Aurelie and Lisa ran in parallel like the blue lines of a notebook. They had between them a notebook's sense of margin and blank edge, a place, a vertical red double half-rule, where they began and, while she had no sense that they would end, ever or soon, there wasn't a vanishing point where their lines merged, rather the regular march of page upon page of parallel lines gutter to edge.

Still we fill them well enough, she thought, watching as Lisa hauled another wheelbarrow of compost down the woodchip path into the lower garden near the river. My warrior girl, she thought, seeing the samurai sweatband and the muscled flanks. Butterfly was a curious name for a torturous event, arms swinging in full arcs around the rotator cuff, the muscled flanks and hydraulic calves hammering in the dolphin kick.

She redeemed dolphin, Aurelie thought. A creature too often seen as fey, smooth, merely ballistic. The dolphin like Lisa was all (not not all, there were moist spaces, the faintly violet labial serrations like the pinked violet edge of the membrane of a clam) muscle.
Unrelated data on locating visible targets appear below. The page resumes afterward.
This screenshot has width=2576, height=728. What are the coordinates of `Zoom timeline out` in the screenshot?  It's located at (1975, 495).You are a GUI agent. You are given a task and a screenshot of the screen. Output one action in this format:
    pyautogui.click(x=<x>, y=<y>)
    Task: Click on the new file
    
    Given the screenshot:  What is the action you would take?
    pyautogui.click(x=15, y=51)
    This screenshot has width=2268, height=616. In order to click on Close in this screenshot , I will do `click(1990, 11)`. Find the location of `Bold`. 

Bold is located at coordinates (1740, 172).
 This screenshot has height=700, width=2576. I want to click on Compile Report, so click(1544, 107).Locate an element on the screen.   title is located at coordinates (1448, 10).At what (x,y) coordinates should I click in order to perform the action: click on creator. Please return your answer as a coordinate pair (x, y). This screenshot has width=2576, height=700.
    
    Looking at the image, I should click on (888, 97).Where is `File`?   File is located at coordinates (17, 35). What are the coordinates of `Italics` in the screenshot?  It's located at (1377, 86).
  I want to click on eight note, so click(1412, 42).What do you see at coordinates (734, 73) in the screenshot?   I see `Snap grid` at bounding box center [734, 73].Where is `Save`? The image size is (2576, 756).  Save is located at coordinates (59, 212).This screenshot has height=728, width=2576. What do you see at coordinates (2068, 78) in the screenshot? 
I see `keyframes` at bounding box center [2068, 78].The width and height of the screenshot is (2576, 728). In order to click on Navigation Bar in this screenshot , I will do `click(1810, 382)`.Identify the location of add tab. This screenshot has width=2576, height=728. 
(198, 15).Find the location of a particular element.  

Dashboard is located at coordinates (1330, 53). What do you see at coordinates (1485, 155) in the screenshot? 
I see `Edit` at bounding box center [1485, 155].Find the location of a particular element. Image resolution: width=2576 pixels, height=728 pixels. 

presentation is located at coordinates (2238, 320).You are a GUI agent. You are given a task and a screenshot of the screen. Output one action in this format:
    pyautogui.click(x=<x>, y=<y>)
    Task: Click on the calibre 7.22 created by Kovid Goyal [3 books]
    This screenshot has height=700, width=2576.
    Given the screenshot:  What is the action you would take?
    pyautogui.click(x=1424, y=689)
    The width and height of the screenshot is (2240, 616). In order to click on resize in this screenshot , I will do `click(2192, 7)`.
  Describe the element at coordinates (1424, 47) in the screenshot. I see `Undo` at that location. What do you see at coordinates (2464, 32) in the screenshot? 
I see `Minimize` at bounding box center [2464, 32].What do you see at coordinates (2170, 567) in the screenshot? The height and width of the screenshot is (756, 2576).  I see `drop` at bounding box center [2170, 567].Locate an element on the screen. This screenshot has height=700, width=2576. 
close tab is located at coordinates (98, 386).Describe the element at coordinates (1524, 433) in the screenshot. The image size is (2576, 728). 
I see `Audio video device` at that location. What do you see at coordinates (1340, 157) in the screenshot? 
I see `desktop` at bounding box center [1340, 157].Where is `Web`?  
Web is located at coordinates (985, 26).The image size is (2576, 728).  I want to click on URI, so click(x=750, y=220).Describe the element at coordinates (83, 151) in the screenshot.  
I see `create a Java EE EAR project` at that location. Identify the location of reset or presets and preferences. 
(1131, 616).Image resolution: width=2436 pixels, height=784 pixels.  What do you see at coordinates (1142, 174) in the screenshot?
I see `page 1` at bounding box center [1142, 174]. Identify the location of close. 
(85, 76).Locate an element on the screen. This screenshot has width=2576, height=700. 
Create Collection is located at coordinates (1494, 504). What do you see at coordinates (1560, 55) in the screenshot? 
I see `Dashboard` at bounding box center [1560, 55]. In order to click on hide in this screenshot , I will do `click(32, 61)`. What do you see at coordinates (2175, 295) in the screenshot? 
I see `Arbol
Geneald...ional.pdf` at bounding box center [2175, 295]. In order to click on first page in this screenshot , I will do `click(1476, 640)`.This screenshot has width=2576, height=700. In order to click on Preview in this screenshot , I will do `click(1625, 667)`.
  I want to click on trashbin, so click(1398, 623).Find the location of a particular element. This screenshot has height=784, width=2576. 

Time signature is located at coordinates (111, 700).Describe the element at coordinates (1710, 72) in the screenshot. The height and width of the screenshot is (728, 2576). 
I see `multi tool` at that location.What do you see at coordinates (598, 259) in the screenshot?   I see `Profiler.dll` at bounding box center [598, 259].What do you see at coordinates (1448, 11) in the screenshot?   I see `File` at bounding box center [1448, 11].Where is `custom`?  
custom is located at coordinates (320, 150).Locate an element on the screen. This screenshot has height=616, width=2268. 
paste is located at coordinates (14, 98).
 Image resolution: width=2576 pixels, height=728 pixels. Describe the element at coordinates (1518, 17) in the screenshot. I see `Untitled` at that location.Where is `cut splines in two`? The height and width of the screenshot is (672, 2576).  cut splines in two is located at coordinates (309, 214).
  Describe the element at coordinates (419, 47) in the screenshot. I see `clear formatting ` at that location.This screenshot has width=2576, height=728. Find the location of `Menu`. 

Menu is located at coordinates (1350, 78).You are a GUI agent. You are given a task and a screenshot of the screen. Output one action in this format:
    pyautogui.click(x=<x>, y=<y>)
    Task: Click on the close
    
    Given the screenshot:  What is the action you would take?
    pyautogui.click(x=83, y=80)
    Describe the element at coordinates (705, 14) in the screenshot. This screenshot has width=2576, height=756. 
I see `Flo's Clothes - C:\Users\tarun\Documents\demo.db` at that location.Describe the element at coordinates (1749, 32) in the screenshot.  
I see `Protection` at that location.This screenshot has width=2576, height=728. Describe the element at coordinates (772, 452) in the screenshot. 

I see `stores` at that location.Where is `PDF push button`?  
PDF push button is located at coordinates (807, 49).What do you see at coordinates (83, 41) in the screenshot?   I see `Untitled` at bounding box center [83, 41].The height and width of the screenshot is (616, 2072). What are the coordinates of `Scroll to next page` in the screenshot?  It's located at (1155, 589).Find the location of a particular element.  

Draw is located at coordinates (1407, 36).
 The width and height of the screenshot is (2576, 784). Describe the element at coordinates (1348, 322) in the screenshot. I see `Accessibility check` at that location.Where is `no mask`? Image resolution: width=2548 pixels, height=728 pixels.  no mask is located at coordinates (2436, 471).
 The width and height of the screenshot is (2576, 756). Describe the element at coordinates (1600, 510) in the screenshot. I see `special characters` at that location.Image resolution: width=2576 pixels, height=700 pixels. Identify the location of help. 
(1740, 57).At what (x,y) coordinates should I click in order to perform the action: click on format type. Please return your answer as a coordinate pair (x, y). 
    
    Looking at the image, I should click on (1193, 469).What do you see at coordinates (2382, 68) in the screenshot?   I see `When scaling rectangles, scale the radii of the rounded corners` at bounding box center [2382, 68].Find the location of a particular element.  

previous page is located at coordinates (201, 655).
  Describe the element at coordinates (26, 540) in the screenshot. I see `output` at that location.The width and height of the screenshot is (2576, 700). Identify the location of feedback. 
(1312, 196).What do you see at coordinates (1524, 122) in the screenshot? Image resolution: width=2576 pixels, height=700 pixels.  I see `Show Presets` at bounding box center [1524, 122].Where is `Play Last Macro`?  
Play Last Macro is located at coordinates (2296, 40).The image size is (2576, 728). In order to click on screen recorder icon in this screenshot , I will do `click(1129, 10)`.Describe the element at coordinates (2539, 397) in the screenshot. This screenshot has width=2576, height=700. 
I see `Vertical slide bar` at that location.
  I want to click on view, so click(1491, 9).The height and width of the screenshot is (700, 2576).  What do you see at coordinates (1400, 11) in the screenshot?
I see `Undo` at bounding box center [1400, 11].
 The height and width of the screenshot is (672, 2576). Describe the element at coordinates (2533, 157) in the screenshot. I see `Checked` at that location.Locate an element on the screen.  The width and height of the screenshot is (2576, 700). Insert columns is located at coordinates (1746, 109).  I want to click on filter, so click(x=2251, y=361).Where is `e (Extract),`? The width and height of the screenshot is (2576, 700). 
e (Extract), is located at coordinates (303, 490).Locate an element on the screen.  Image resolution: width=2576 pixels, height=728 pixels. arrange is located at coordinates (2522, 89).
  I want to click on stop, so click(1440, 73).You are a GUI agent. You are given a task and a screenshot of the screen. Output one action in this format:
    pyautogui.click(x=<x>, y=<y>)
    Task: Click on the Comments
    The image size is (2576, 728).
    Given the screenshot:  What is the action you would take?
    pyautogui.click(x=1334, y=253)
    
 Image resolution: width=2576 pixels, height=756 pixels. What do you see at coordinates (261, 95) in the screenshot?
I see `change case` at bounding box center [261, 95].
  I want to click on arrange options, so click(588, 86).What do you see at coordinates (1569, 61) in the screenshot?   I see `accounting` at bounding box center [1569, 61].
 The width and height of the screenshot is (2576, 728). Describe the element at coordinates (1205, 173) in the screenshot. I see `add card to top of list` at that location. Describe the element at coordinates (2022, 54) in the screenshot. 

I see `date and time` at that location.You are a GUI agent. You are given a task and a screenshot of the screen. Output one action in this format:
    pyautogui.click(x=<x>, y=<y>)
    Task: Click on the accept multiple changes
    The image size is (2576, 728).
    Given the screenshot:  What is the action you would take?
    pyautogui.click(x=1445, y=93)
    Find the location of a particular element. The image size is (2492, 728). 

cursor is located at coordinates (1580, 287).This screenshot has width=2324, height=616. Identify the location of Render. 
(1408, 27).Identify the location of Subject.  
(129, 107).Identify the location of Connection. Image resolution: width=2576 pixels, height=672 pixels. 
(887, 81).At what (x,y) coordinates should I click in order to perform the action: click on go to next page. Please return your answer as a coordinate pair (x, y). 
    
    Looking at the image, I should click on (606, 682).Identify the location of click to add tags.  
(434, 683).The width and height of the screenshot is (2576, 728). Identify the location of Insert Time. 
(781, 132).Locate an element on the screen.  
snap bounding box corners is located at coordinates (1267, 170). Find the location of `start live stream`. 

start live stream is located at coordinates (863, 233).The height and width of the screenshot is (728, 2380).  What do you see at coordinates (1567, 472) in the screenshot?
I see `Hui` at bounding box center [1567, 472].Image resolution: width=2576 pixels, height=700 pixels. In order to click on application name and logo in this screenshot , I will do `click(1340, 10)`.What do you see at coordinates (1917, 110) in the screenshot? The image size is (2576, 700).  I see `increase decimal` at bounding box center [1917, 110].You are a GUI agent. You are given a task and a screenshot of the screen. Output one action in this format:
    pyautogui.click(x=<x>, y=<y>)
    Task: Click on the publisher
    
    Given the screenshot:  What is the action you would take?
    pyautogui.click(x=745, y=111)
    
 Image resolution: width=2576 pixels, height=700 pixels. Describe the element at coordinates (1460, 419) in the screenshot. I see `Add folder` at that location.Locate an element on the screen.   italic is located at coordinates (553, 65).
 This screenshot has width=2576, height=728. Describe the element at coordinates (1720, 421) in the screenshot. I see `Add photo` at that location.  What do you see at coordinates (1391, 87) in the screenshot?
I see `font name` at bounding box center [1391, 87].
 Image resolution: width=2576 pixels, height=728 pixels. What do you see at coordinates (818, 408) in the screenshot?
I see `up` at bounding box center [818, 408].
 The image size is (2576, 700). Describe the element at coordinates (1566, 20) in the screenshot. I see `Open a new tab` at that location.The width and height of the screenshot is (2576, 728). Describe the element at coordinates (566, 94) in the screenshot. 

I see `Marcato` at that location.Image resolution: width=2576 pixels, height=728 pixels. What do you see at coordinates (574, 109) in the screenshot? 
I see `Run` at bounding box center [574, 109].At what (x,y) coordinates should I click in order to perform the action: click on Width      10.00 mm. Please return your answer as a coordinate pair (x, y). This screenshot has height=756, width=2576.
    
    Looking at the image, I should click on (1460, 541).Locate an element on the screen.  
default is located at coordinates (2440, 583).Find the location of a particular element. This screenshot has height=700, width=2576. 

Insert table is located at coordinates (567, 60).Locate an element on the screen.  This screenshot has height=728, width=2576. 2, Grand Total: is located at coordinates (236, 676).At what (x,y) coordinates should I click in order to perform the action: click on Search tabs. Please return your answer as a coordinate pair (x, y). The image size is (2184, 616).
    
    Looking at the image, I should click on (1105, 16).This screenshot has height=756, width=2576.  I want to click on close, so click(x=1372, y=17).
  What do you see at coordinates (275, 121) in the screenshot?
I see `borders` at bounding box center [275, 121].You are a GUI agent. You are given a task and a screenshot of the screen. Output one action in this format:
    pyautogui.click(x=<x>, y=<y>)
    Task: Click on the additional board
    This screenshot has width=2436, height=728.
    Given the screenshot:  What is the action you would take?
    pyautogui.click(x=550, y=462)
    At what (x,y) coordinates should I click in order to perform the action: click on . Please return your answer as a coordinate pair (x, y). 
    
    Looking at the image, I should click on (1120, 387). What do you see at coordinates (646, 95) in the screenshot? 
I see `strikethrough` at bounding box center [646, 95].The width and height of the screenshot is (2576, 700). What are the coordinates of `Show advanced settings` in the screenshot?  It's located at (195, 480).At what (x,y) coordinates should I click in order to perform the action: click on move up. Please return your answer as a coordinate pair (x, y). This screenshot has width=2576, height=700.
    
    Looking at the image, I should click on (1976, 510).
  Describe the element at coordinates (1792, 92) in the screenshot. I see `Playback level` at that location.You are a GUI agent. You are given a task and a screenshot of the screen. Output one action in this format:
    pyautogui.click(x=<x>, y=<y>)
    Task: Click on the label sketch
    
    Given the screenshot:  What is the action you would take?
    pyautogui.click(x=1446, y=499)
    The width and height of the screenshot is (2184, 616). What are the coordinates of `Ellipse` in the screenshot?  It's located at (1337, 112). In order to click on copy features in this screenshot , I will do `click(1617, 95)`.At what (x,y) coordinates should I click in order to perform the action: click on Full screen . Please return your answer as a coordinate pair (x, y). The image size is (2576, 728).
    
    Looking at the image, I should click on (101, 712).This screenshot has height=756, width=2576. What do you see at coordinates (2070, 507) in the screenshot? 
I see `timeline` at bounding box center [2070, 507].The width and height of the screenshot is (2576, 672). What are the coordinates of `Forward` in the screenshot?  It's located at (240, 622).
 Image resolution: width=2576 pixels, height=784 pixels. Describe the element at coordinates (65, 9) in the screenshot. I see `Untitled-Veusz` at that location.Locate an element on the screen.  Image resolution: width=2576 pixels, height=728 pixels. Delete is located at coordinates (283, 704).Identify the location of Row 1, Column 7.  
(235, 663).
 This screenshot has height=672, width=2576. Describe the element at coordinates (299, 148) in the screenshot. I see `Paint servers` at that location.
We are paired but not mated.

Lisa had been an All-American swimmer, her picture once in the section at the front of Sports Illustrated where they heralded the melting pot of amateurism, the coming generation of simple citizen athletes. It was a page of lies. Or rather mug shots of the innocently duped, believers in the lies of the body, believers in the democracy of federations, councils, associations. So and so of Zeppelin, Illinois set an amateur record in the sixteen thousand something. See him smile. Lisa in her own mugshot looked a little grim, though duly Californian, like the sun-bleached daughter of some celebrity scientist who had cooked her dolphin's genes into a salty broth before injecting them into his perfectly fit wife, finishing it all off with a nubby little ride on the vibrator and a glass of chardonnay to calm her after.

I am bitter for her, she thought. Or perhaps bitter from her.

Perhaps it was only the heat, the thick of July, Lisa's white leotard top stained with perspiration and the potting soil bran of the compost, damp at her belly, the small of her back, the sweet long scapula, the shoehorn curve between her tight breasts. Satin Umbro soccer pants, still the All-American. It is the heat, she thought. A butterfly borne by a burnished silver cocoon.